* _Exercise details_: Extract the lines below word for word, starting at the line that contains "You are a GUI" and continuing through the end of the entries. Omit the pictures from your answer.

━━ Data excerpts ━━

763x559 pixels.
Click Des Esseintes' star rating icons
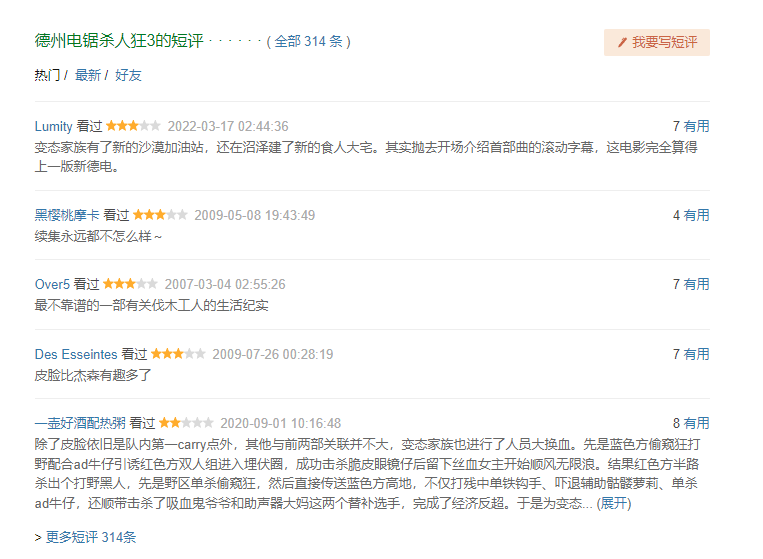pos(179,354)
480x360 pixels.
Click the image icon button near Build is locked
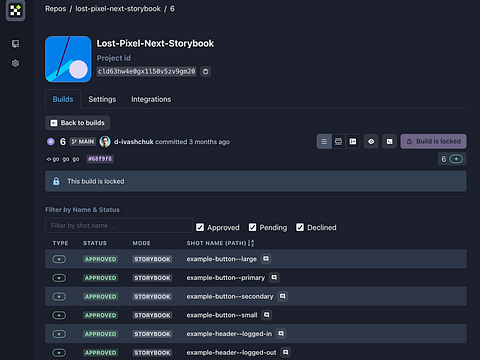(389, 142)
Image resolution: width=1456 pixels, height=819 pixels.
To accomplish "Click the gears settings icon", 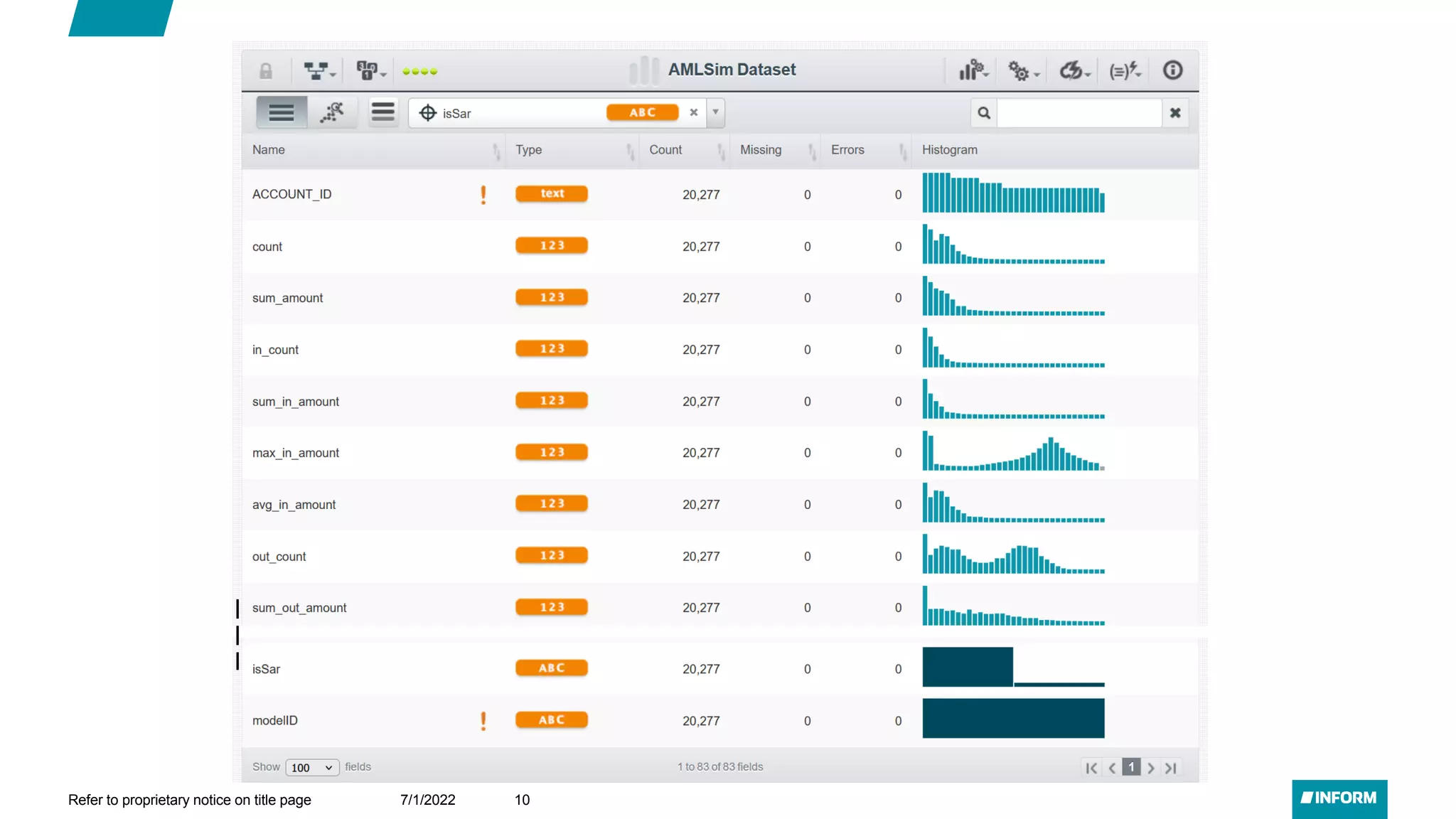I will point(1022,71).
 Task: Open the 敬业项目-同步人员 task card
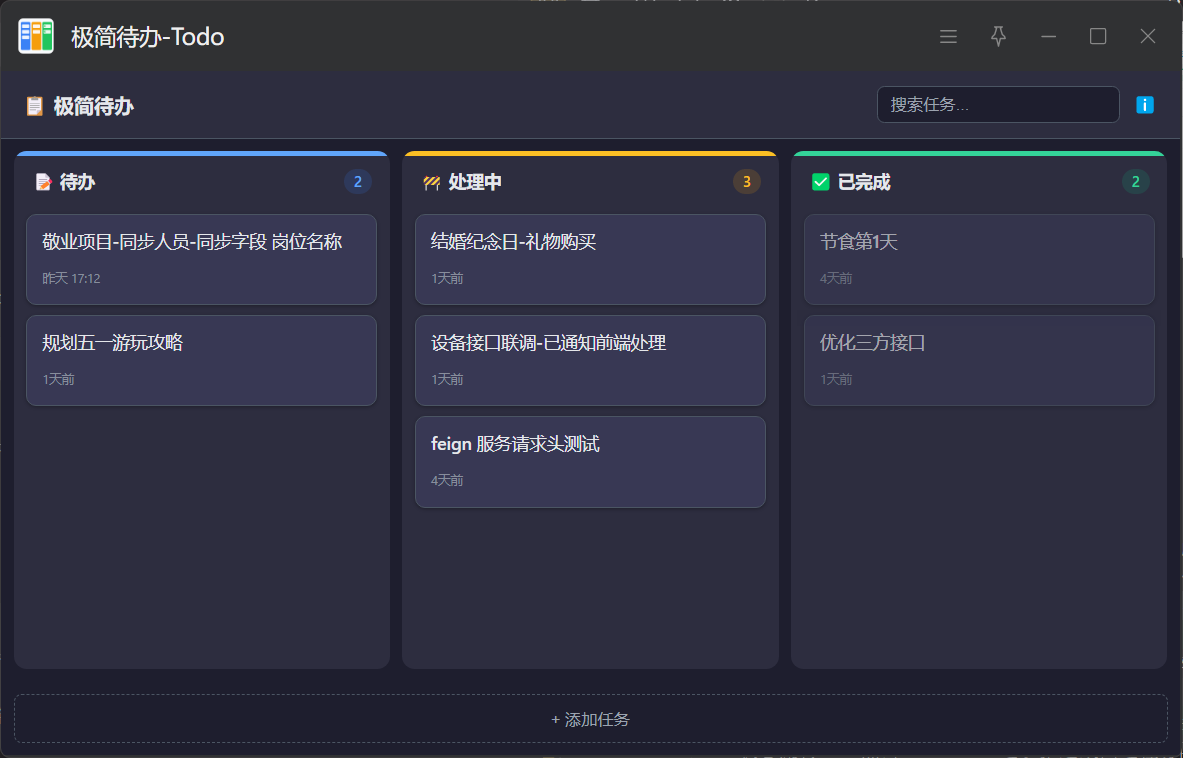[x=201, y=259]
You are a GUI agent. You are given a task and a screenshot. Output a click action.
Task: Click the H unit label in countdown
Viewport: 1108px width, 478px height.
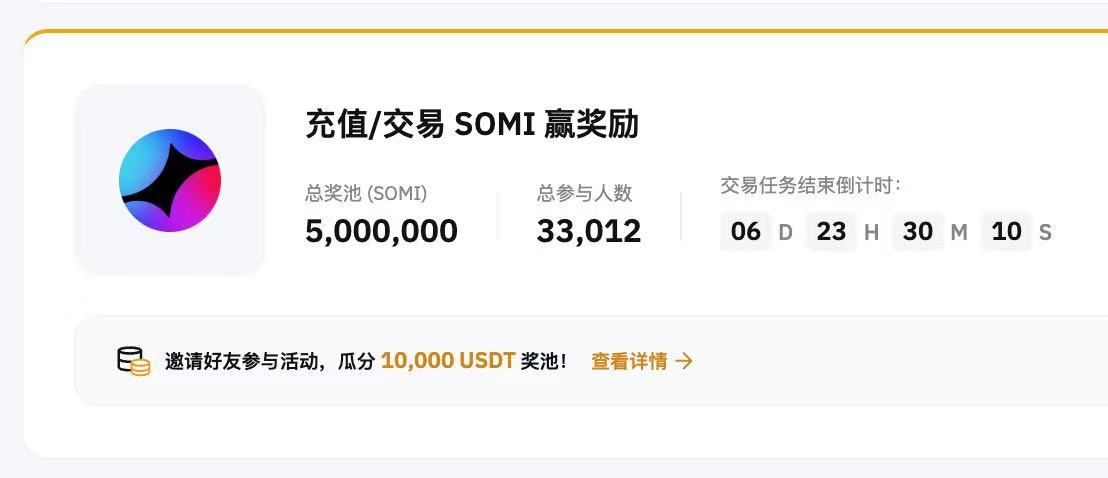[871, 232]
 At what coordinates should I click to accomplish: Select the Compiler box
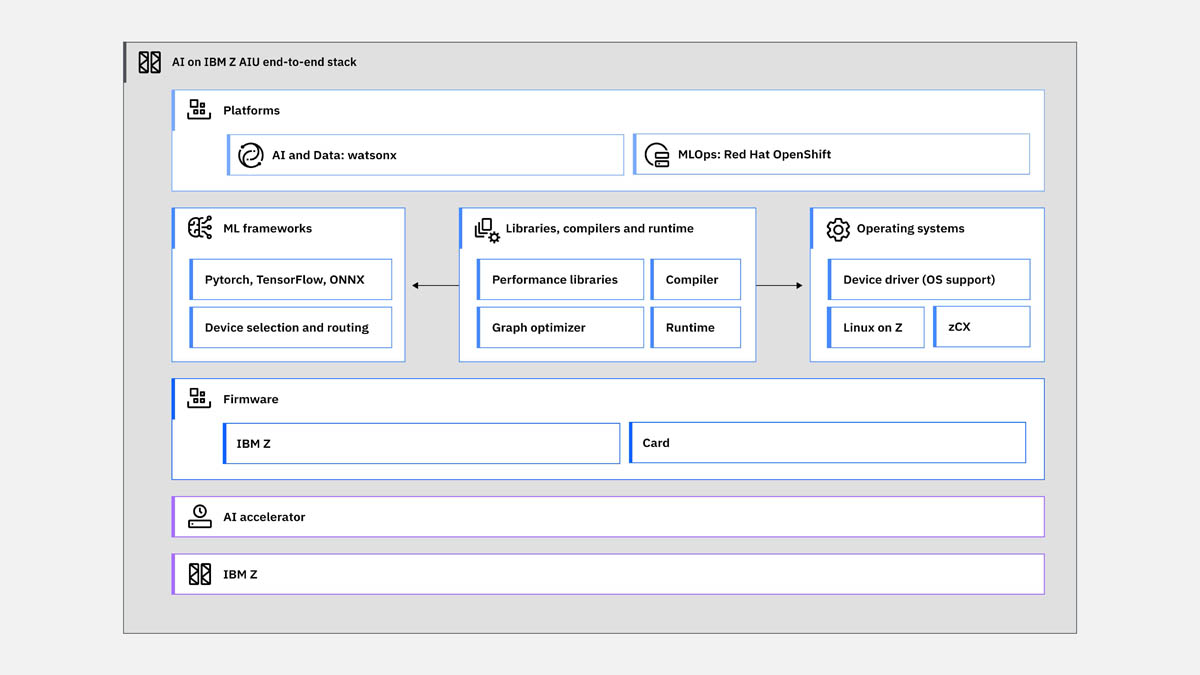point(696,280)
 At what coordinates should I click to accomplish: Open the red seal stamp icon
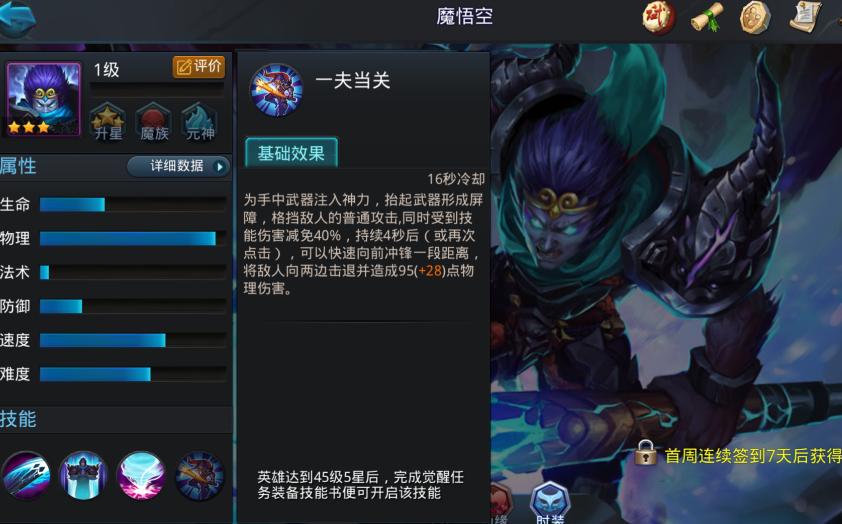tap(659, 17)
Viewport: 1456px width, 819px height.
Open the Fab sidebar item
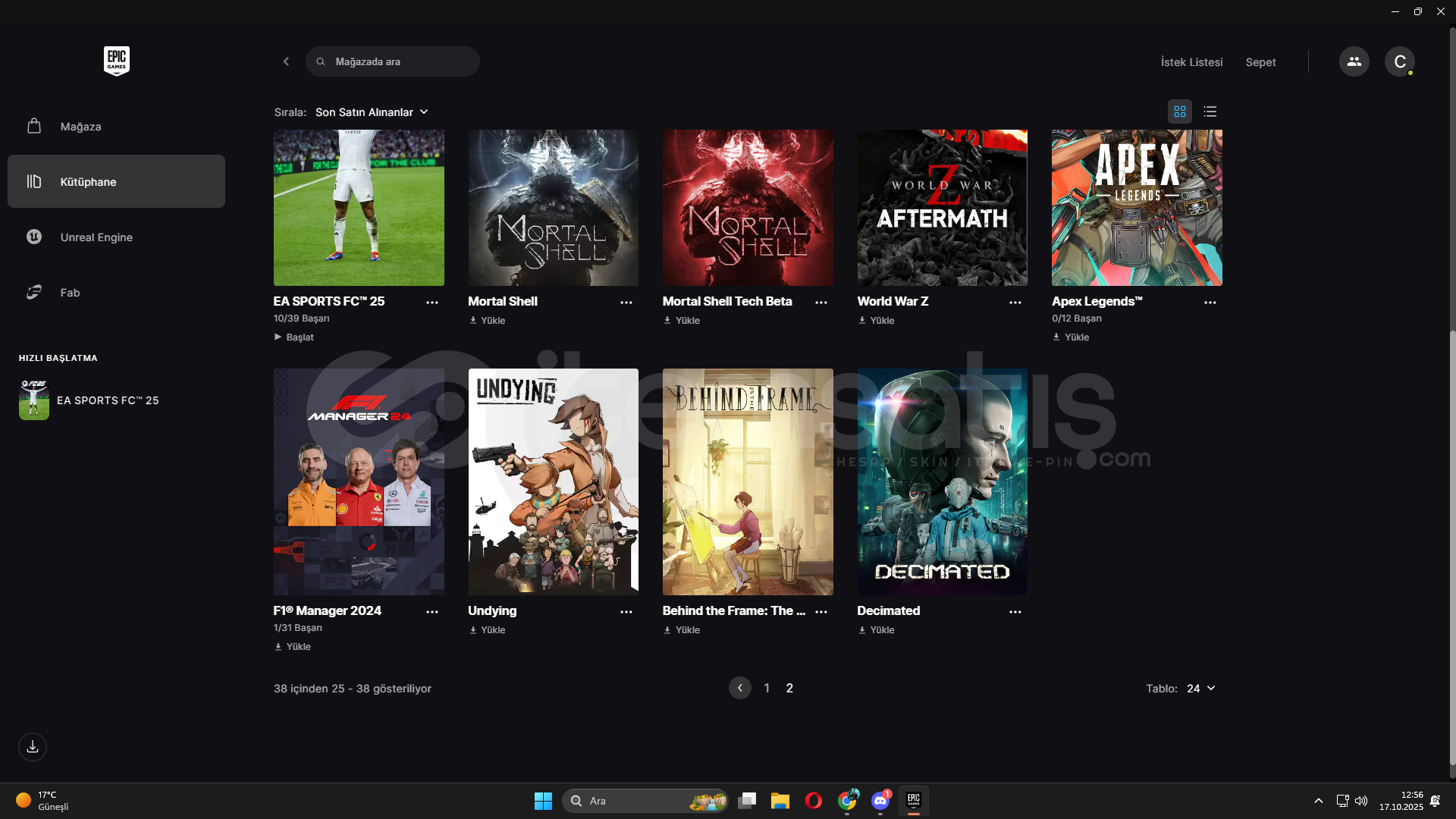[70, 293]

━━━

* _Result below_:
You are a GUI agent. You are given a task and a screenshot. Output a click action.
Task: Click the H unit label in countdown
Viewport: 1108px width, 478px height.
[871, 232]
 At what coordinates should I click to accomplish: Select the Compiler box
point(696,280)
 At what coordinates should I click to accomplish: Open the red seal stamp icon
tap(659, 17)
Viewport: 1456px width, 819px height.
Open the Fab sidebar item
[70, 293]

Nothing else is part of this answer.